At a meeting of the Derry and Raphoe Diocesan Council, held on Wednesday, May 26, 1915 – Archdeacon Goold-Adams (father of Captain Goold-Adams) presiding – the Reverend Canon Warren proposed the following resolution in connection with the death of Captain Goold-Adams: ‘We, the members of the Derry and Raphoe Diocesan Council, desire to express our sincere sympathy to the Archdeacon of Derry and Reverend Canon R. G. S. King, and to the members of their families, in their recent sad bereavement caused by the death in war of Captain John Goold-Adams and Second Lieutenant King, and we request our secretary to convey our vote of condolence to them.’
Captain John Goold-Adams’ father, John Michael Goold-Adams, was born in Kingston, the son of William Goold-Adams, a physician, and entered Trinity College, Dublin, on November 1, 1870, at the age of sixteen. He was ordained as deacon, on September 12, 1875, in the diocese of Kilmore. The following year he came as curate to the parish of Taughboyne, and from there went to St Columb’s Cathedral, Londonderry, in 1878, where he remained curate for about three years before being appointed vicar of All Saints’ Church, Clooney, Londonderry, in 1881.
There he stayed until 1914, when the parish of Clonleigh became vacant, and he was appointed its rector. In 1920 he resigned from this post, and in the following year he also retired from the Archdeaconry of Derry, to which he had succeeded Archdeacon Colquhoun in 1914. He died at Liverpool on July 17, 1922.

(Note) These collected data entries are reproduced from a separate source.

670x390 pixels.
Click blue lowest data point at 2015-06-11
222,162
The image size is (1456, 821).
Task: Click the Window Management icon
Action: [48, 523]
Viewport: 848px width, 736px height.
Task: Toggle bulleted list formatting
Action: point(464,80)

During his lifetime the Reverend Goold-Adams also acted as chaplain to the workhouse and to the troops at Ebrington Barracks in Londonderry. He acted in a similar capacity to the Lord Lieutenant from 1901-1905, to Primate Alexander from 1906 till his death, and to Bishop Chadwick.
He was one of the examining chaplains to the Bishop of Derry and Raphoe, Dr Peacocke, and was canon of St Columb’s Cathedral, Londonderry, from 1893 till 1914. He married Emma McClintock, daughter of Robert McClintock of Dunmore, Co. Donegal, who predeceased him by about thirty years. His daughter, Dorothea, married a Mr Smyth, of Ardmore, and moved to Argentina. She was visiting her father when he passed away.